XMMS had several qualities that made it unusual.
  • Small. A limited scope of features can be an advantage. Smaller, more predictable.
  • Consistent and familiar. Instantly recognizable. You can use it secure in the knowledge that it's not going to mutate it's interface, forget all your settings, or reject all your plugins every 6 months.

Yeah, will dead packages don't change much =P
Quote:

  • Based on something. XMMS won't ever change it's layout because it's based on Winamp2. I consider this a positive good, to have an objective standard of some sort to measure against.

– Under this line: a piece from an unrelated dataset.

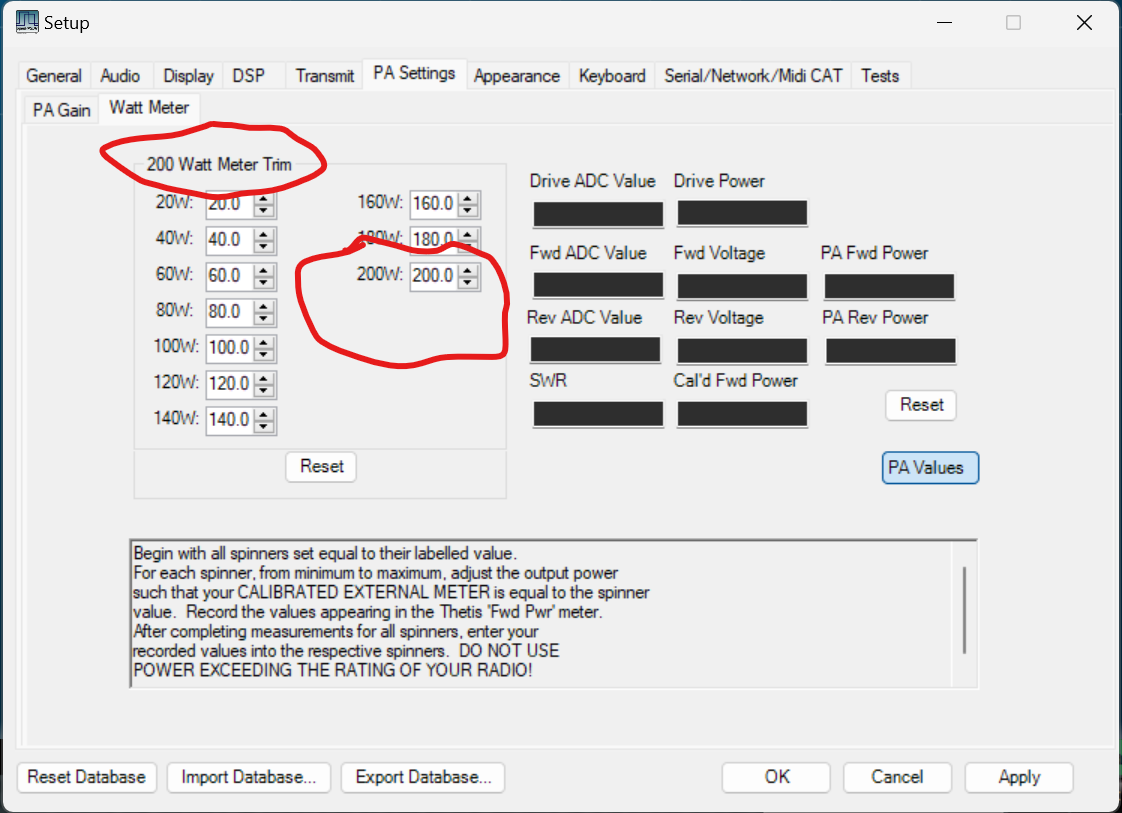Click the Setup window title bar icon
Viewport: 1122px width, 813px height.
coord(26,21)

And Amarok is based on a collectives idea of a perfect audio player (and mine!). Many players are skinnable and usually include atleast one winamp-like skin. I've just gone to http://audacious-media-player.org/ and the first screenshot you see looks just like winamp / xmms / every other damn media player.
Quote:

  • Not a sub-package. It won't vanish or cough up it's own skull should you switch from Gnome to KDE.

Me? Switch to Gnome? That'll be the day. =P
Quote:

  • Extensible. A small program with a way to add features is better than a big one that's hard to extend.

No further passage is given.